How Factory Farms May Be Killing Us
What would our healthcare system look like if we couldn’t perform surgeries, administer chemotherapy, replace joints, treat diabetes? It would be the end of modern medicine as we know it. A new report from the Centers for Disease Control warns we could be headed toward that very future.
Antibiotics revolutionized medicine in the 1940s, saving millions of lives over the last 70 years. But during that time bacteria have evolved to become resistant to certain antibiotics. The more antibiotics we use, the quicker resistance builds up. This has deadly repercussions.
In the report, “Antibiotic Resistance Threats in the United States, 2013,” the CDC estimates (conservatively) that 2 million people in the U.S. get antibiotic-resistant infections, and 23,000 die from them every year.
In addition to the loss of life, it’s also costly.
“In most cases, antibiotic-resistant infections require prolonged and/or costlier treatments, extend hospital stays, necessitate additional doctor visits and healthcare use, and result in greater disability and death compared with infections that are easily treatable with antibiotics,” the report states. “Estimates vary but have ranged as high as $20 billion in excess direct healthcare costs, with additional costs to society for lost productivity as high as $35 billion a year (2008 dollars).”
One of the biggest culprits is our overuse and misuse of antibiotics in medicine. “Research has shown that as much as 50% of the time, antibiotics are prescribed when they are not needed or they are misused (for example, a patient is given the wrong dose),” the report says. “This not only fails to help patients; it might cause harm. This inappropriate use of antibiotics unnecessarily promotes antibiotic resistance. Antibiotics are a limited resource. The more that antibiotics are used today, the less likely they will still be effective in the future.”
But there’s another culprit—our feedlot system of raising animals for meat and dairy in "concentrated animal feeding operations" (CAFOs).
“Antibiotics are also commonly used in food animals to prevent, control, and treat disease, and to promote the growth of food-producing animals,” says the report.
The report states unequivocally: “The use of antibiotics for promoting growth is not necessary, and the practice should be phased out.”
This should be a death blow to feedlot operations...if we’re smart. As the report explains:
Antibiotics are widely used in food-producing animals, and according to data published by FDA, there are more kilograms of antibiotics sold in the United States for food-producing animals than for people. This use contributes to the emergence of antibiotic-resistant bacteria in food-producing animals. Resistant bacteria in food-producing animals are of particular concern because these animals serve as carriers.
Our industrial agriculture system produces a whole lot of corn, which we feed to cows and other livestock, and which does not make for a healthy diet. Throw tens of thousands of those animals together in a filthy environment of high-stress conditions, poor diet, and growth hormones, and you have antibiotic use that has grown so much it’s now a threat to human health and modern medicine.
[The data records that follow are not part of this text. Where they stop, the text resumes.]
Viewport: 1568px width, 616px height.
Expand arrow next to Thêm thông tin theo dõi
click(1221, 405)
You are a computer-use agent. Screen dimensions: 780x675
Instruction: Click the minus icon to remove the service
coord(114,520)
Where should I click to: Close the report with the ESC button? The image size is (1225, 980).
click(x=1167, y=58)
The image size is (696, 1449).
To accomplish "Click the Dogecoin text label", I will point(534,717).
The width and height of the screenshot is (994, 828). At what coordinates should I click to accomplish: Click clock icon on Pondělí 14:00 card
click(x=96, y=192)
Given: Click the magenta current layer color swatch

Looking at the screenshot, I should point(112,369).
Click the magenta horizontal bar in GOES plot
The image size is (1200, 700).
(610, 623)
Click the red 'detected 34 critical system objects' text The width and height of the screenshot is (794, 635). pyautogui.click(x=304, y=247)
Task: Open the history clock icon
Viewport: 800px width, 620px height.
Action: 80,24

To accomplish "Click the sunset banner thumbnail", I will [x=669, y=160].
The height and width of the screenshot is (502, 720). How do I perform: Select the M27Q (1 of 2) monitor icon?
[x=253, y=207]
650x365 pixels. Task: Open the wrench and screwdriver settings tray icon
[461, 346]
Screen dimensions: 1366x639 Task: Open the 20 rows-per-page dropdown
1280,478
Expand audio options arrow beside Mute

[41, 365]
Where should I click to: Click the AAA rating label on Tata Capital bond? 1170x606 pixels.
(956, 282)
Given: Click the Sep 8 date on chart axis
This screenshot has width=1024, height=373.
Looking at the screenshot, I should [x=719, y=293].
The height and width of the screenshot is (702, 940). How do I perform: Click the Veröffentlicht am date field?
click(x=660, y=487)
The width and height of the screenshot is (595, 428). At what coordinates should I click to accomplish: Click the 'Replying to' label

There's a lot at stake. As the report states:
Many of the advances in medical treatment—joint replacements, organ transplants, cancer therapy, and treatment of chronic diseases such as diabetes, asthma, rheumatoid arthritis—are dependent on the ability to fight infections with antibiotics. If that ability is lost, the ability to safely offer people many life-saving and life-improving modern medical advantages will be lost with it.
So, what should we chose? More feedlot meat or more risks to public health and modern medicine?